I admit, as a preacher, to quickly jumping between illustrations and metaphors; often not giving you time to process the change. It is not an excuse on my part, but I will point out that the penmen of the scriptures do that as well. In one verse Peter describes us as babes and then in the next as living stones, but following that we are a holy priesthood. With verse 9 he will come back to this wonderful position in which the Lord has placed us. “But ye are a chosen generation, a royal priesthood, an holy nation, a peculiar people; that ye should shew forth the praises of him who hath called you out of darkness into his marvellous light: Which in time past were not a people, but are now the people of God: which had not obtained mercy, but now have obtained mercy.”
I think we can say that God has begotten us and given us a spiritual birth that we might become His priests. We might have been doctors, lawyers, nurses and mothers, but God has offered us jobs as servants in His holy place – his spiritual house. There is no honor greater than this. We have been given the privilege to offer up spiritual sacrifices to His praise and glory.
What are those “spiritual” sacrifices? When it comes to sacrifices, I suppose we could talk about our tithes and offerings, sometimes sacrificially given. We might talk about our ability and knowledge of plumbing or landscaping, sometimes given to God. We could talk about Martha and her serving of a special meal to the Lord. But I think it would be better to point to the worship of her sister Mary at the feet of Jesus. In addition to our physical service, there are the offerings of love and worship, thanksgiving and simple surrender. “Lord what would thou have me to do?” “Thou shalt love the Lord thy God with all thy heart, and with all thy soul, and with all thy mind, and with all thy strength.” “Let them sacrifice the sacrifices of thanksgiving, and declare his works with rejoicing.” “Ye should shew forth the praises of him who hath called you out of darkness into his marvellous light.” “In everything give thanks: for this is the will of God in Christ Jesus concerning you.”
Notice that Peter speaks of sacrifices which are “acceptable to God by Jesus Christ” – verse 5. Once again, it is only as we are in the vine that we will bear fruit for the glory of the Lord. And it is only as we daily come to Christ that we will be able to offer acceptable sacrifices.

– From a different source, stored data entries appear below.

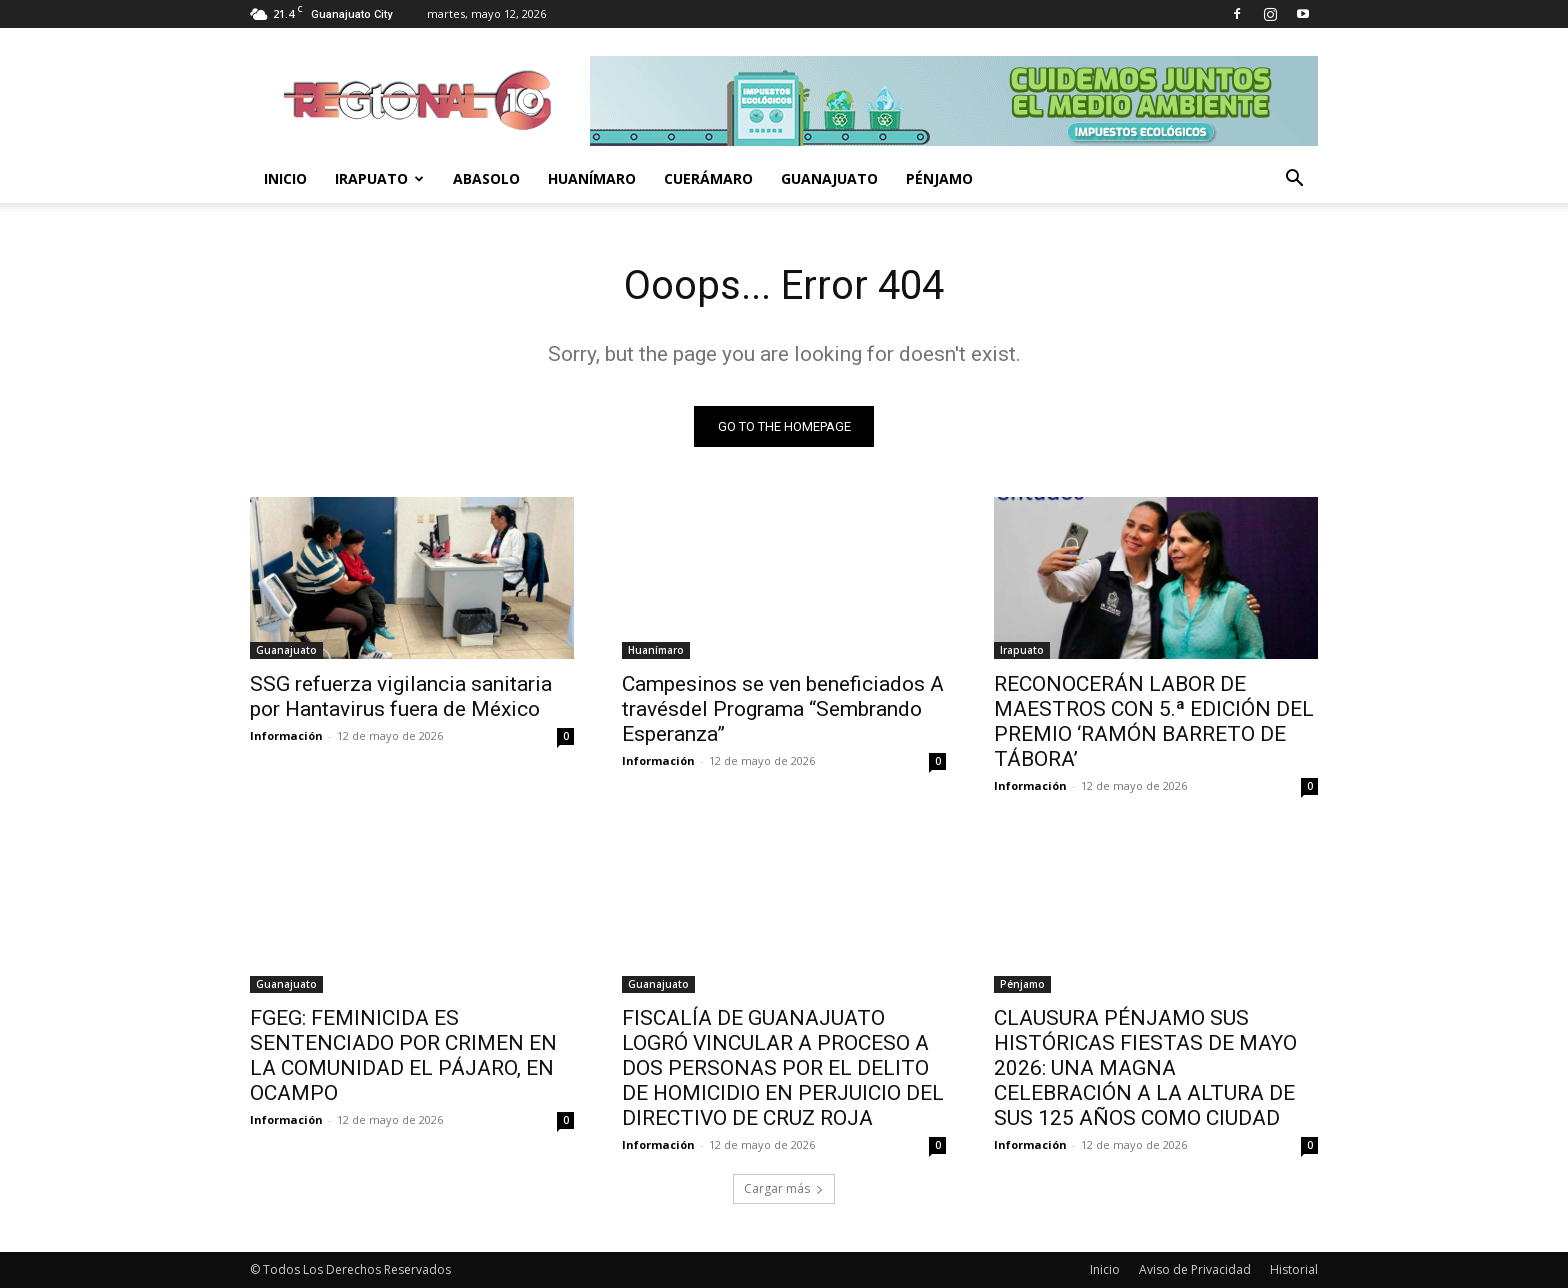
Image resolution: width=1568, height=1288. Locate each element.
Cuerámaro (708, 178)
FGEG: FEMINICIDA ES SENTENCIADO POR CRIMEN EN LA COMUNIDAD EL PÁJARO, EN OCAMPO (403, 1055)
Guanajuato (829, 178)
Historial (1294, 1269)
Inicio (285, 178)
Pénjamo (939, 178)
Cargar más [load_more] (784, 1188)
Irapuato (379, 178)
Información (286, 735)
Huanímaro (592, 178)
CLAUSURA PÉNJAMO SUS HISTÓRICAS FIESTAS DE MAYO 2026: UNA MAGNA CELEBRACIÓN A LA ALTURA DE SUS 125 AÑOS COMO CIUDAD (1145, 1068)
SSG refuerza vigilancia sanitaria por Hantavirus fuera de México (401, 696)
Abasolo (486, 178)
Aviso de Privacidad (1195, 1269)
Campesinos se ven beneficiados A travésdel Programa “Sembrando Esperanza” (783, 709)
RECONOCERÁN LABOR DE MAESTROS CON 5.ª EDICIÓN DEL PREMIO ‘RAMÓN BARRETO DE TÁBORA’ (1154, 721)
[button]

I hope that you can see the responsibilities Peter lays out before us. First, he tells us that we must feast on God’s Word. And we must constantly be coming to the Lord by faith for strength, guidance and sustenance. And then as priests, it is our task to offer up the morning and even sacrifices of our praise and thanksgiving.
Are you the babe in Christ, the child of God, the Lord intends for you to be? Do you conscientiously and consistently come to the chief cornerstone for strength and guidance? Are you a part of Lord’s temple and a priest for the purpose of offering spiritual sacrifices? No, you are not? Then tell me why it is that the Lord has saved you? Yes, I know that we all have limitations according to our strength and opportunities, but to surrender and to feast upon the Lord are things any baby, strong man and even old man can do. Are you the kind of Christian Peter is describing here?